SOURCE DATA below:

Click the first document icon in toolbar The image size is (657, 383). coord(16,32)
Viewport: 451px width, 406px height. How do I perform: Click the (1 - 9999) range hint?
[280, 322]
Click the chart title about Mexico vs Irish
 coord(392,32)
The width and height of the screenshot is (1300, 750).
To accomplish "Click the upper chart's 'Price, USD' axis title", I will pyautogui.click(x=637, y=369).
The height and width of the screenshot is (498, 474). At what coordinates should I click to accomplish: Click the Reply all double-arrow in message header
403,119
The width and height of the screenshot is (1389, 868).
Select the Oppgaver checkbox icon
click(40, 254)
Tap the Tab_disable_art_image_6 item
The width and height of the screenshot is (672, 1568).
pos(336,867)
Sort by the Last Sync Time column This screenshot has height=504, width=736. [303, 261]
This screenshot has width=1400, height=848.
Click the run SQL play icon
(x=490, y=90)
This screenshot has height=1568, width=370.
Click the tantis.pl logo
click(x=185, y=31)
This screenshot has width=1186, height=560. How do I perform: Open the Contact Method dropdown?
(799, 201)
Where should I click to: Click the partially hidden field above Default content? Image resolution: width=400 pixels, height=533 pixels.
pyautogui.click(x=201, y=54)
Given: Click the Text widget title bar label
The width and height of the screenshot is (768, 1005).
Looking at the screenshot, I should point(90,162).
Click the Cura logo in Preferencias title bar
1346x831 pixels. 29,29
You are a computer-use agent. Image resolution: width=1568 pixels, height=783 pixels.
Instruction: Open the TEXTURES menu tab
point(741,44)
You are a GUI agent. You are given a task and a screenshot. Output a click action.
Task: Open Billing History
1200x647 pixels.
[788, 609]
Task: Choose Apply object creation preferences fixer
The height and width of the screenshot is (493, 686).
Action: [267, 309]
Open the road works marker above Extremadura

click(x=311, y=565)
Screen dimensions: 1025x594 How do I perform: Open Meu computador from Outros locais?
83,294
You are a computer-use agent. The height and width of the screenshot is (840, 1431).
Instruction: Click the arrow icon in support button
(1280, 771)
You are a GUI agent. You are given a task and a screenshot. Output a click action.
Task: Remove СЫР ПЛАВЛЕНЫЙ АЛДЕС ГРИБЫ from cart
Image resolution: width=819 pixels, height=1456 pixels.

End of SOURCE DATA.

— TASK —
The entire set of entries, and nothing else, should be set down exactly.

— SOLUTION TO THE EXERCISE —
Click the first document icon in toolbar The image size is (657, 383). coord(16,32)
Viewport: 451px width, 406px height. How do I perform: Click the (1 - 9999) range hint?
[280, 322]
Click the chart title about Mexico vs Irish
 coord(392,32)
The width and height of the screenshot is (1300, 750).
To accomplish "Click the upper chart's 'Price, USD' axis title", I will pyautogui.click(x=637, y=369).
The height and width of the screenshot is (498, 474). At what coordinates should I click to accomplish: Click the Reply all double-arrow in message header
403,119
The width and height of the screenshot is (1389, 868).
Select the Oppgaver checkbox icon
click(40, 254)
Tap the Tab_disable_art_image_6 item
The width and height of the screenshot is (672, 1568).
pos(336,867)
Sort by the Last Sync Time column This screenshot has height=504, width=736. [303, 261]
This screenshot has width=1400, height=848.
Click the run SQL play icon
(x=490, y=90)
This screenshot has height=1568, width=370.
Click the tantis.pl logo
click(x=185, y=31)
This screenshot has width=1186, height=560. How do I perform: Open the Contact Method dropdown?
(799, 201)
Where should I click to: Click the partially hidden field above Default content? Image resolution: width=400 pixels, height=533 pixels.
pyautogui.click(x=201, y=54)
Given: Click the Text widget title bar label
The width and height of the screenshot is (768, 1005).
Looking at the screenshot, I should point(90,162).
Click the Cura logo in Preferencias title bar
1346x831 pixels. 29,29
You are a computer-use agent. Image resolution: width=1568 pixels, height=783 pixels.
Instruction: Open the TEXTURES menu tab
point(741,44)
You are a GUI agent. You are given a task and a screenshot. Output a click action.
Task: Open Billing History
1200x647 pixels.
[788, 609]
Task: Choose Apply object creation preferences fixer
The height and width of the screenshot is (493, 686).
Action: [267, 309]
Open the road works marker above Extremadura

click(x=311, y=565)
Screen dimensions: 1025x594 How do I perform: Open Meu computador from Outros locais?
83,294
You are a computer-use agent. The height and width of the screenshot is (840, 1431).
Instruction: Click the arrow icon in support button
(1280, 771)
You are a GUI agent. You are given a task and a screenshot. Output a click action.
Task: Remove СЫР ПЛАВЛЕНЫЙ АЛДЕС ГРИБЫ from cart
Image resolution: width=819 pixels, height=1456 pixels.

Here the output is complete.